GIVEN INFORMATION>
....

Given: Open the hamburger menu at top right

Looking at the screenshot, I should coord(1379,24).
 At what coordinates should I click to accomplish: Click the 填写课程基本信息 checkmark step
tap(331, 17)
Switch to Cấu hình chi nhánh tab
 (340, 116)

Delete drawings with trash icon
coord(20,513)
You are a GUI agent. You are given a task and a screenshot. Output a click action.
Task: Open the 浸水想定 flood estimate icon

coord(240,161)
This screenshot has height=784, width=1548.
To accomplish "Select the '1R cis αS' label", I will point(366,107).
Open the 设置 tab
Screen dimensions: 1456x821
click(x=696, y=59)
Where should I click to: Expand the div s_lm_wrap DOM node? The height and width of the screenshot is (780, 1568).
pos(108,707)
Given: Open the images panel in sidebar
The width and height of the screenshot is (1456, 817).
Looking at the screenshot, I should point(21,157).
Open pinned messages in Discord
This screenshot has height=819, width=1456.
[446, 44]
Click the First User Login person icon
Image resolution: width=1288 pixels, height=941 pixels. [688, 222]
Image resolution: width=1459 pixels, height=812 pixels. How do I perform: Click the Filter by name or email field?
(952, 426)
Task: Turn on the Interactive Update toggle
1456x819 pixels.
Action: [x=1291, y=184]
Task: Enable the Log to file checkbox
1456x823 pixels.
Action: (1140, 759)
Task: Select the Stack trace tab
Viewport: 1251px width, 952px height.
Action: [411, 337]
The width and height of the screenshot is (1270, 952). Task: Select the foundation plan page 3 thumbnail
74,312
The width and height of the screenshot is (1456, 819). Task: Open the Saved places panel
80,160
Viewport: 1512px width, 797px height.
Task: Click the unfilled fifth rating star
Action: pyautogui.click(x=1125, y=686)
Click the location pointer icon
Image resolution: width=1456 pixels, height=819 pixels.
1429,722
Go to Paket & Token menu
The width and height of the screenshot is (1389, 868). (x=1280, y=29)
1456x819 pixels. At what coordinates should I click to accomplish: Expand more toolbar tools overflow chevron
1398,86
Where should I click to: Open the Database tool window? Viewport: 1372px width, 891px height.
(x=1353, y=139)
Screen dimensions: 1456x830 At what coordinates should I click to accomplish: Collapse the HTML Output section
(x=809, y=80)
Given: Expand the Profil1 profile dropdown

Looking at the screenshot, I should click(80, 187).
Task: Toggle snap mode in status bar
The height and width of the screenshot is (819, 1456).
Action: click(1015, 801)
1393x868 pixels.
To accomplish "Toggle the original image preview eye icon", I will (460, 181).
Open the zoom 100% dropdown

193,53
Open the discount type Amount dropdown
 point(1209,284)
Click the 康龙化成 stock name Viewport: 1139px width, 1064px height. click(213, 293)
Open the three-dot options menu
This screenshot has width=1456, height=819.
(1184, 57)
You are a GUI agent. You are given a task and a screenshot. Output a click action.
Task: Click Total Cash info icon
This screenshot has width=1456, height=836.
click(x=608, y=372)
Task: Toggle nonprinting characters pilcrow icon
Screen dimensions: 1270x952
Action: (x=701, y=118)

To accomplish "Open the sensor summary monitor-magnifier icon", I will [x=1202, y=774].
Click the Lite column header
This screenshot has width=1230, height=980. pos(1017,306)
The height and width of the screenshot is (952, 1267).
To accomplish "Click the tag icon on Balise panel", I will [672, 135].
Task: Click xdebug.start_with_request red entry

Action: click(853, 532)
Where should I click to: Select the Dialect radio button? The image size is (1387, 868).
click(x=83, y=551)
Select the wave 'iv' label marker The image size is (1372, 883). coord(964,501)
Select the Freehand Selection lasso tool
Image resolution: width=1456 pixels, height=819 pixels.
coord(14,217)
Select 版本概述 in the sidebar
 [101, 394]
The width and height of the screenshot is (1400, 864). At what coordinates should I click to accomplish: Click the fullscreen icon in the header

....

WHAT THE TASK REQUIRES>
Copy every entry exactly, leaving nothing out.

WRITTEN SOLUTION>
Given: Open the hamburger menu at top right

Looking at the screenshot, I should coord(1379,24).
 At what coordinates should I click to accomplish: Click the 填写课程基本信息 checkmark step
tap(331, 17)
Switch to Cấu hình chi nhánh tab
 (340, 116)

Delete drawings with trash icon
coord(20,513)
You are a GUI agent. You are given a task and a screenshot. Output a click action.
Task: Open the 浸水想定 flood estimate icon

coord(240,161)
This screenshot has height=784, width=1548.
To accomplish "Select the '1R cis αS' label", I will point(366,107).
Open the 设置 tab
Screen dimensions: 1456x821
click(x=696, y=59)
Where should I click to: Expand the div s_lm_wrap DOM node? The height and width of the screenshot is (780, 1568).
pos(108,707)
Given: Open the images panel in sidebar
The width and height of the screenshot is (1456, 817).
Looking at the screenshot, I should point(21,157).
Open pinned messages in Discord
This screenshot has height=819, width=1456.
[446, 44]
Click the First User Login person icon
Image resolution: width=1288 pixels, height=941 pixels. [688, 222]
Image resolution: width=1459 pixels, height=812 pixels. How do I perform: Click the Filter by name or email field?
(952, 426)
Task: Turn on the Interactive Update toggle
1456x819 pixels.
Action: [x=1291, y=184]
Task: Enable the Log to file checkbox
1456x823 pixels.
Action: (1140, 759)
Task: Select the Stack trace tab
Viewport: 1251px width, 952px height.
Action: [411, 337]
The width and height of the screenshot is (1270, 952). Task: Select the foundation plan page 3 thumbnail
74,312
The width and height of the screenshot is (1456, 819). Task: Open the Saved places panel
80,160
Viewport: 1512px width, 797px height.
Task: Click the unfilled fifth rating star
Action: pyautogui.click(x=1125, y=686)
Click the location pointer icon
Image resolution: width=1456 pixels, height=819 pixels.
1429,722
Go to Paket & Token menu
The width and height of the screenshot is (1389, 868). (x=1280, y=29)
1456x819 pixels. At what coordinates should I click to accomplish: Expand more toolbar tools overflow chevron
1398,86
Where should I click to: Open the Database tool window? Viewport: 1372px width, 891px height.
(x=1353, y=139)
Screen dimensions: 1456x830 At what coordinates should I click to accomplish: Collapse the HTML Output section
(x=809, y=80)
Given: Expand the Profil1 profile dropdown

Looking at the screenshot, I should click(80, 187).
Task: Toggle snap mode in status bar
The height and width of the screenshot is (819, 1456).
Action: click(1015, 801)
1393x868 pixels.
To accomplish "Toggle the original image preview eye icon", I will (460, 181).
Open the zoom 100% dropdown

193,53
Open the discount type Amount dropdown
 point(1209,284)
Click the 康龙化成 stock name Viewport: 1139px width, 1064px height. click(213, 293)
Open the three-dot options menu
This screenshot has width=1456, height=819.
(1184, 57)
You are a GUI agent. You are given a task and a screenshot. Output a click action.
Task: Click Total Cash info icon
This screenshot has width=1456, height=836.
click(x=608, y=372)
Task: Toggle nonprinting characters pilcrow icon
Screen dimensions: 1270x952
Action: (x=701, y=118)

To accomplish "Open the sensor summary monitor-magnifier icon", I will [x=1202, y=774].
Click the Lite column header
This screenshot has width=1230, height=980. pos(1017,306)
The height and width of the screenshot is (952, 1267).
To accomplish "Click the tag icon on Balise panel", I will [672, 135].
Task: Click xdebug.start_with_request red entry

Action: click(853, 532)
Where should I click to: Select the Dialect radio button? The image size is (1387, 868).
click(x=83, y=551)
Select the wave 'iv' label marker The image size is (1372, 883). coord(964,501)
Select the Freehand Selection lasso tool
Image resolution: width=1456 pixels, height=819 pixels.
coord(14,217)
Select 版本概述 in the sidebar
 [101, 394]
The width and height of the screenshot is (1400, 864). At what coordinates should I click to accomplish: Click the fullscreen icon in the header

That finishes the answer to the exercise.